◆ PROBLEMS TO SOLVE:
1. Write out the part of the commentary on Cineworld and the cinema industry starting with "This callous summation" and going on through "starving the cinema industry.".
2. Summarize the commentary on Cineworld and the cinema industry in two sentences.
3. Continue the commentary on Cineworld and the cinema industry from the point where it stops.

◆ PAGE EXTRACT:
While yes, Bond’s release may have enabled Cineworld to keep its projectors running for another month or so, but when the reduced numbers for that begin to fade, cinema will be looking for its next “victim”. The faded returns of some of large tentpole movies, could in fact damage the industry as well. With the ballooned budgets of $250 million, and that essentially doubled for marketing, it is utterly unrealistic that films of such large investments would even scratch the surface of their financial needs, whether that be through reduced cinema attendance or online releases.
This callous summation of cinema’s financial problem is one that may ruffle some feathers, as the livelihood of, as mentioned, over 5000 British employees have now been put at risk, in a climate where job security is incredibly rare. However, it is a predicament where the film industry will inevitably don the role of the bad guy to many. Cineworld, and other cinema chains, simply cannot continue on fractional ticket sales, with nothing new to draw audiences back. On the other side of it, studios such as MGM, Marvel, Disney, Warner Bros and so on, are all unwilling to essentially sacrifice their titles to minimal box office returns, essentially starving the cinema industry.
This financial stalemate is one that will puzzle the average consumer, and beg the question of what can be done, and in all honestly, it is hard to say. The bumbled instructions of Boris Johnson have urged citizens to go back to their cinemas to keep them alive and kicking. However, we are still in the middle of a pandemic, and while I, as a twenty-something in good health, feel safe and able to visit, some others simply will not, and that’s ok. Yet with a large proportion of audiences unwilling and unable to go to cinemas, and studios unwilling to release their films, the closure of Cineworld, and the reduced opening hours of Odeon, are not just inevitable, but at this moment in time, the only way to preserve the cinema industry.

◆ COLLECTED DATA:
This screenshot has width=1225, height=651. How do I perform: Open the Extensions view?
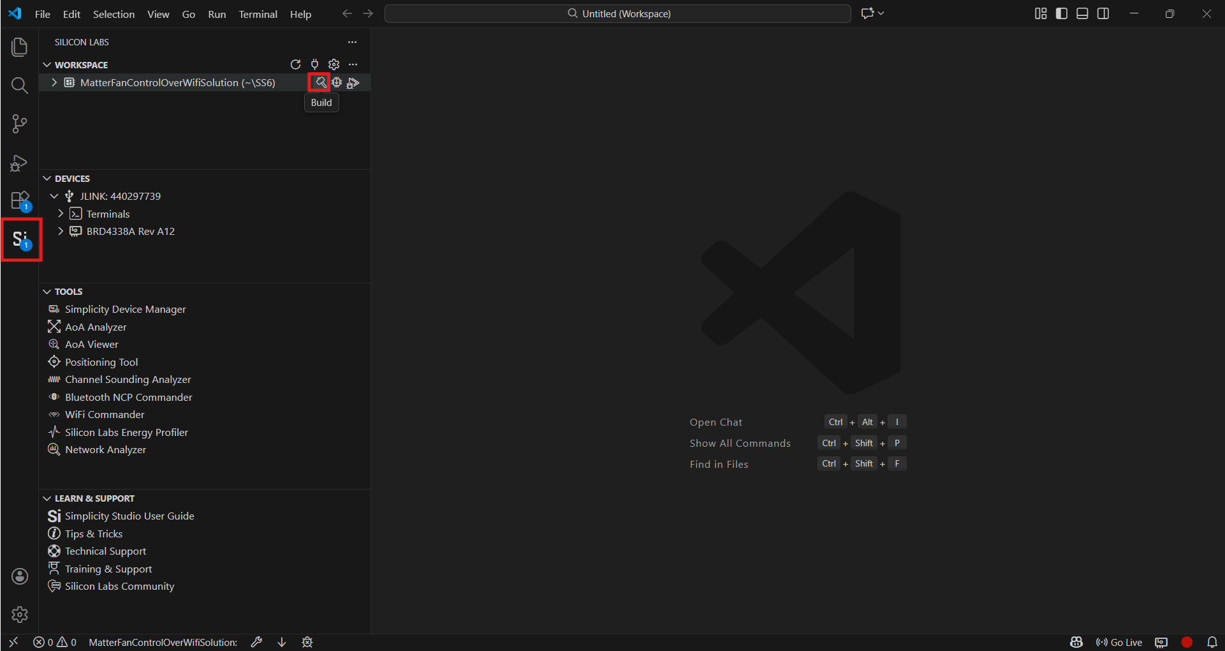pyautogui.click(x=20, y=200)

◆ YOUR RESPONSES:
1.
This callous summation of cinema’s financial problem is one that may ruffle some feathers, as the livelihood of, as mentioned, over 5000 British employees have now been put at risk, in a climate where job security is incredibly rare. However, it is a predicament where the film industry will inevitably don the role of the bad guy to many. Cineworld, and other cinema chains, simply cannot continue on fractional ticket sales, with nothing new to draw audiences back. On the other side of it, studios such as MGM, Marvel, Disney, Warner Bros and so on, are all unwilling to essentially sacrifice their titles to minimal box office returns, essentially starving the cinema industry.

2. Cineworld and other cinema chains cannot keep going on fractional ticket sales with nothing new to draw audiences back, while studios such as MGM, Marvel, Disney and Warner Bros are unwilling to sacrifice their titles to minimal box office returns. With a large share of audiences unwilling or unable to go to cinemas during the pandemic and studios holding back their films, the writer argues that the closure of Cineworld and Odeon's reduced opening hours are inevitable and, for now, the only way to preserve the cinema industry.

3.
Suffice to say by my use of the word “preservation”, I do believe that cinema will return, and there will come the day when we are laughing out a mouthful of popcorn in a packed screen watching the latest dosing of blockbuster goodness. It will undoubtedly be a tedious process, and one that will mean a $300 million intake at the box office will be the new $1 billion for a while. Maybe this will result in smaller budgets, a reduced commonality in overzealous actor fees, and a return to practical effects over CGI. And I do believe that the closest proximation of a “normal” box office intake will take close to a half decade to return. Yet whenever this horrid pandemic is finally in the rear-view mirror, it may be a changed beast, and perhaps one with its tail tucked beneath its legs for a while. But most importantly, it will survive.